Desde 10 de janeiro, o Google demitiu mais de 1.000 funcionários em vários departamentos. A mensagem do CEO Sundar Pichai é preparar-se para mais demissões. “Temos objetivos ambiciosos e investiremos nas nossas grandes prioridades este ano”, disse Pichai a todos os funcionários do Google num memorando interno na quarta-feira. "A realidade é que, para criar capacidade para esse investimento, temos de fazer escolhas difíceis."
Até agora, essas “escolhas difíceis” incluem demissões e reorganizações nas equipes de hardware, vendas de anúncios, confiança e segurança, compras, mapas, engenharia central de políticas e equipes do YouTube do Google.
“Esses cortes de empregos não estão na escala das demissões do ano passado e não afetarão todas as equipes”, escreveu Pichai no memorando, referindo-se às 12 mil demissões do Google no ano passado. “Mas sei que é muito difícil ver colegas e equipes afetados”.

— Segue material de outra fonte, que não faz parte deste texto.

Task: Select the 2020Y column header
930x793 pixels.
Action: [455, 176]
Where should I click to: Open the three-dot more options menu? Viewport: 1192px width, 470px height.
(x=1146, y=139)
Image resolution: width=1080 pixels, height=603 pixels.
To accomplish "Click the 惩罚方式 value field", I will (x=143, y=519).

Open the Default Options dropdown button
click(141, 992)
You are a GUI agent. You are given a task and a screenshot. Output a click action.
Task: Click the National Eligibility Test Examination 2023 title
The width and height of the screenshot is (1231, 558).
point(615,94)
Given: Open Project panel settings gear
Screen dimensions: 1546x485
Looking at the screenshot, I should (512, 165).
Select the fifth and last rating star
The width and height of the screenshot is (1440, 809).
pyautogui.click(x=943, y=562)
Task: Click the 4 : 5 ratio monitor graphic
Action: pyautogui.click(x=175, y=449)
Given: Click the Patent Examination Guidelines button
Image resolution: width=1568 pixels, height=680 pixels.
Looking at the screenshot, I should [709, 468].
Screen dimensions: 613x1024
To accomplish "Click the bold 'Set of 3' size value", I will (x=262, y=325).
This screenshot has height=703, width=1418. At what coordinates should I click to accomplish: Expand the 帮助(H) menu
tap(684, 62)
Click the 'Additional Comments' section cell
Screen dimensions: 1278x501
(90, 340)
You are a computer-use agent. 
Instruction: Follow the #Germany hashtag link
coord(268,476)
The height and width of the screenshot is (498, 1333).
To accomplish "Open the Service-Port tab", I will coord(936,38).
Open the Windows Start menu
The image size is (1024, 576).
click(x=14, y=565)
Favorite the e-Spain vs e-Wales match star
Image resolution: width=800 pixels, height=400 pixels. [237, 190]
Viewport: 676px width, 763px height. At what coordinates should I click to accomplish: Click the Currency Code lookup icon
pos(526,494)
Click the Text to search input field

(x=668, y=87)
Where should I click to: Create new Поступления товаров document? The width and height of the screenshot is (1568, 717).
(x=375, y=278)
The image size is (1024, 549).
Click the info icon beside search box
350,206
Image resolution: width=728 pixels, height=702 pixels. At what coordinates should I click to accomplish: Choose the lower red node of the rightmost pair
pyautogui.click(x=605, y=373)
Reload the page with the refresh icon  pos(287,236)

Pichai disse que as demissões deste ano visam “remover camadas, simplificar a execução e aumentar a velocidade em algumas áreas”. Ele confirmou o que muitos dentro do Google temiam: mais “eliminações de funções” estão por vir. “Muitas dessas mudanças já foram anunciadas, mas, para sermos sinceros, algumas equipes continuarão a tomar decisões específicas de alocação de recursos conforme necessário ao longo do ano e algumas funções poderão ser afetadas”.